The most common approach involves extracting CSRF tokens from initial page loads or API responses and including them in subsequent requests.

Extracting CSRF Tokens from HTML

import Alamofire
import SwiftSoup

class CSRFHandler {
    private var csrfToken: String?
    private var sessionCookies: HTTPCookieStorage = HTTPCookieStorage.shared

    func extractCSRFToken(from html: String) -> String? {
        do {
            let doc = try SwiftSoup.parse(html)
            // Common CSRF token selectors
            if let token = try doc.select("meta[name=csrf-token]").first()?.attr("content") {
                return token
            }
            if let token = try doc.select("input[name=_token]").first()?.attr("value") {
                return token
            }
            if let token = try doc.select("input[name=csrfmiddlewaretoken]").first()?.attr("value") {
                return token
            }
        } catch {
            print("Error parsing HTML: \(error)")
        }
        return nil
    }

    func fetchInitialPage(completion: @escaping (String?) -> Void) {
        let request = AF.request("https://example.com/login")
            .validate()
            .responseString { response in
                switch response.result {
                case .success(let html):
                    self.csrfToken = self.extractCSRFToken(from: html)
                    completion(self.csrfToken)
                case .failure(let error):
                    print("Failed to fetch initial page: \(error)")
                    completion(nil)
                }
            }
    }
}

Making Authenticated Requests with CSRF Tokens

func submitFormWithCSRF(username: String, password: String) {
    guard let token = csrfToken else {
        print("No CSRF token available")
        return
    }

    let parameters: [String: Any] = [
        "username": username,
        "password": password,
        "_token": token, // or "csrfmiddlewaretoken" depending on the framework
        "_method": "POST"
    ]

    let headers: HTTPHeaders = [
        "Content-Type": "application/x-www-form-urlencoded",
        "X-CSRF-TOKEN": token, // Some frameworks expect it in headers
        "X-Requested-With": "XMLHttpRequest",
        "Referer": "https://example.com/login"
    ]

    AF.request("https://example.com/login",
               method: .post,
               parameters: parameters,
               encoding: URLEncoding.default,
               headers: headers)
        .validate()
        .responseJSON { response in
            switch response.result {
            case .success(let data):
                print("Login successful: \(data)")
            case .failure(let error):
                print("Login failed: \(error)")
            }
        }
}

Advanced Anti-Scraping Countermeasures

Modern websites employ sophisticated anti-scraping measures beyond simple CSRF protection. Here's how to handle them with Alamofire.

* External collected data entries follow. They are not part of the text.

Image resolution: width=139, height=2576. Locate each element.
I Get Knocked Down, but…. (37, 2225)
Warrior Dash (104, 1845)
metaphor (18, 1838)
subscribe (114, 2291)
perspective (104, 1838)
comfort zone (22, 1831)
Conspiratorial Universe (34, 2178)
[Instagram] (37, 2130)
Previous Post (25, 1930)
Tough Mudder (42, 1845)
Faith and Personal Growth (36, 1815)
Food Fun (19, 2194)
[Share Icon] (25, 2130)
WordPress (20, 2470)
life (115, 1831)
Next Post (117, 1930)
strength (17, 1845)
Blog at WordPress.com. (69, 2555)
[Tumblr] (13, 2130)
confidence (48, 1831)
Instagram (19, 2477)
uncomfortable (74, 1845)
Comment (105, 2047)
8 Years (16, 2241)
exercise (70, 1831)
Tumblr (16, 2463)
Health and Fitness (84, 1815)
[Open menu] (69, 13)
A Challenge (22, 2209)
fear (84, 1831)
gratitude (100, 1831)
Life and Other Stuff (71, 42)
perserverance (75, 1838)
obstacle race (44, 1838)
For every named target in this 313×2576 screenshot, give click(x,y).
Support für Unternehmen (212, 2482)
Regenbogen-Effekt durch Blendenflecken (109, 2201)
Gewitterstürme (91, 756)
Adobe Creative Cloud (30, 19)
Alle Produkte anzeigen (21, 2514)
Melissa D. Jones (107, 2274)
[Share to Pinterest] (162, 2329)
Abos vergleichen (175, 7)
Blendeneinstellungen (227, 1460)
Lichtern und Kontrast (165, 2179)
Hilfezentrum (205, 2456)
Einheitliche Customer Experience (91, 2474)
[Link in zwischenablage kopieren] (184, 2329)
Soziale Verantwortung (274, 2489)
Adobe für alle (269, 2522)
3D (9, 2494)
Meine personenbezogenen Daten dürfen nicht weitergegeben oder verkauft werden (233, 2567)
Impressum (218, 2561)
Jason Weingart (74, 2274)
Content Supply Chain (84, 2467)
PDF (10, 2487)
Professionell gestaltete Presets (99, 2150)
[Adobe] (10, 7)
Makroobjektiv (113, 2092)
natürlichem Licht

Session Management and Cookie Handling

class AdvancedSession {
    private let session: Session
    private var csrfToken: String?

    init() {
        let configuration = URLSessionConfiguration.default
        configuration.httpCookieAcceptPolicy = .always
        configuration.httpShouldSetCookies = true
        configuration.httpCookieStorage = HTTPCookieStorage.shared

        // Custom interceptor for automatic CSRF token handling
        let interceptor = CSRFInterceptor()

        self.session = Session(
            configuration: configuration,
            interceptor: interceptor
        )
    }

    func makeRequest(url: String, parameters: [String: Any]? = nil) {
        session.request(url, 
                       method: .get, 
                       parameters: parameters)
            .validate()
            .responseData { response in
                // Handle response
            }
    }
}

class CSRFInterceptor: RequestInterceptor {
    func adapt(_ urlRequest: URLRequest, for session: Session, completion: @escaping (Result<URLRequest, Error>) -> Void) {
        var adaptedRequest = urlRequest

        // Add common headers to avoid detection
        adaptedRequest.addValue("Mozilla/5.0 (Macintosh; Intel Mac OS X 10_15_7) AppleWebKit/537.36", forHTTPHeaderField: "User-Agent")
        adaptedRequest.addValue("text/html,application/xhtml+xml,application/xml;q=0.9,*/*;q=0.8", forHTTPHeaderField: "Accept")
        adaptedRequest.addValue("gzip, deflate, br", forHTTPHeaderField: "Accept-Encoding")
        adaptedRequest.addValue("en-US,en;q=0.5", forHTTPHeaderField: "Accept-Language")
        adaptedRequest.addValue("keep-alive", forHTTPHeaderField: "Connection")
        adaptedRequest.addValue("1", forHTTPHeaderField: "DNT")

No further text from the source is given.